I swallow hard and look down. "But I don't love you the way you want me to. I'm sorry if I ever gave you the wrong impression. I don't think I've ever treated you as well as you deserve." My heart twists painfully as the words leave my mouth, striking her as they go. "So don't be sorry. It's my fault, not yours."

Grace shook her head. "I know you don't love me that way. Don't you think I know that by now?" A note of bitterness enters her voice. "But you don't know how I feel about you. No one does."

I give her a level look. "Tell me, then."

"June, you mean more to me than just some person I met." Her brows furrow as she tries to explain herself. "When the entire world turned its back on me and left me to die, you took me in. You were everything. Everything. You became my entire family you were-my parents, my siblings, my caretaker. My only friend and, you were both my protector and someone who needs protecting. You see? I didn't love you in the way you might've thought I did, although I can't deny that was part of it. But the way I feel goes way beyond that."
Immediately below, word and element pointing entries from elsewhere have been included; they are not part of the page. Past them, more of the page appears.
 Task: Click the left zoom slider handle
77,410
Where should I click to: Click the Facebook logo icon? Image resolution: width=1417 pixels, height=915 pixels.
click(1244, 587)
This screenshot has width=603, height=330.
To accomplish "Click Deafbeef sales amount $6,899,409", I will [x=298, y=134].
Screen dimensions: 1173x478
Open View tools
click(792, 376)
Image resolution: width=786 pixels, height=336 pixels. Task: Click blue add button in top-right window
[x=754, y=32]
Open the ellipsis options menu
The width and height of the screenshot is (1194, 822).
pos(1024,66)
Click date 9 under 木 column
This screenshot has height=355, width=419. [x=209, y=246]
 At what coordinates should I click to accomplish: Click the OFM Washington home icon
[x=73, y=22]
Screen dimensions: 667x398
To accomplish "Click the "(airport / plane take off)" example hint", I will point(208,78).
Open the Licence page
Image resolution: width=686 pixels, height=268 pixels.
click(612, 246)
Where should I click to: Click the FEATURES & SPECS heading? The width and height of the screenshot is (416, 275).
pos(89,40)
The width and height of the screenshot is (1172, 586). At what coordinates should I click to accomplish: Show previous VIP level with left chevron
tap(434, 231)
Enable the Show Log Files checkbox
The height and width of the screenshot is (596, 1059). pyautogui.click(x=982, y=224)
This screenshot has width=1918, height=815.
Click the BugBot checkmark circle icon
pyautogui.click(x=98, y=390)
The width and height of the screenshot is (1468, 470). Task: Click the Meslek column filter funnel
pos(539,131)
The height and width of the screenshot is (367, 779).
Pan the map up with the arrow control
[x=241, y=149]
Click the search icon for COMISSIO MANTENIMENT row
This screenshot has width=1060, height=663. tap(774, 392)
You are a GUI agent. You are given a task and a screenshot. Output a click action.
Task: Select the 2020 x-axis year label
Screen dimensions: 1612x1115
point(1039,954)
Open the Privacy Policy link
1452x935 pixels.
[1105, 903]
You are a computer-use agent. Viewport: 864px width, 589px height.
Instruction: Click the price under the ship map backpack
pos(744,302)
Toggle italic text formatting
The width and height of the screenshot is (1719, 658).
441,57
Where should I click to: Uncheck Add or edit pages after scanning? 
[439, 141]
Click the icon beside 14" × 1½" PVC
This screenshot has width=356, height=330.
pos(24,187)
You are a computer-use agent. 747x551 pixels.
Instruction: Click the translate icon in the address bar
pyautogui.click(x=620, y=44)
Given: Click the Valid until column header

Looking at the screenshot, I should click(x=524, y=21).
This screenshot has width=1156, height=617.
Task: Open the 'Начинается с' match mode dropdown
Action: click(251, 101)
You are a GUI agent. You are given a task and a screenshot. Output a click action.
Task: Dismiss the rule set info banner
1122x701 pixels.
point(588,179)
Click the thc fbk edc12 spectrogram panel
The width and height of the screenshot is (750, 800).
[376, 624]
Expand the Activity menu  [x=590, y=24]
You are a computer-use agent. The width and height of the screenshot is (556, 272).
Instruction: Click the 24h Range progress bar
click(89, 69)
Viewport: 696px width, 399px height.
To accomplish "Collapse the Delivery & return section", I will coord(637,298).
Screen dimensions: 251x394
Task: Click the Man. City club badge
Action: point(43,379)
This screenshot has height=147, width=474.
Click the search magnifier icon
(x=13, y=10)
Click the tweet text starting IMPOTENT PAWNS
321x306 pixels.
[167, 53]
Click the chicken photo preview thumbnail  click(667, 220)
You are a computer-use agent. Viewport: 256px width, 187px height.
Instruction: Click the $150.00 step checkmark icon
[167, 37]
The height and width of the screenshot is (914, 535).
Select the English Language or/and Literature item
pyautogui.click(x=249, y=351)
I open my mouth to reply, but nothing comes out. I don't know what to say. All I can do is watch.

Grace lets out a shaky breath. "So when I thought you might leave, I didn't know what to do. I felt like you were everything that mattered to me. I felt like I was taking away from you all the things I didn't have." She lowers her eyes. "That's why I'm sorry. I'm sorry because you shouldn't have to be everything to me. I had you, but I'd forgotten that I had myself too." She pauses to look over at Katie, who was quietly sitting in a corner. "It's a new feeling, something I'm still getting used to."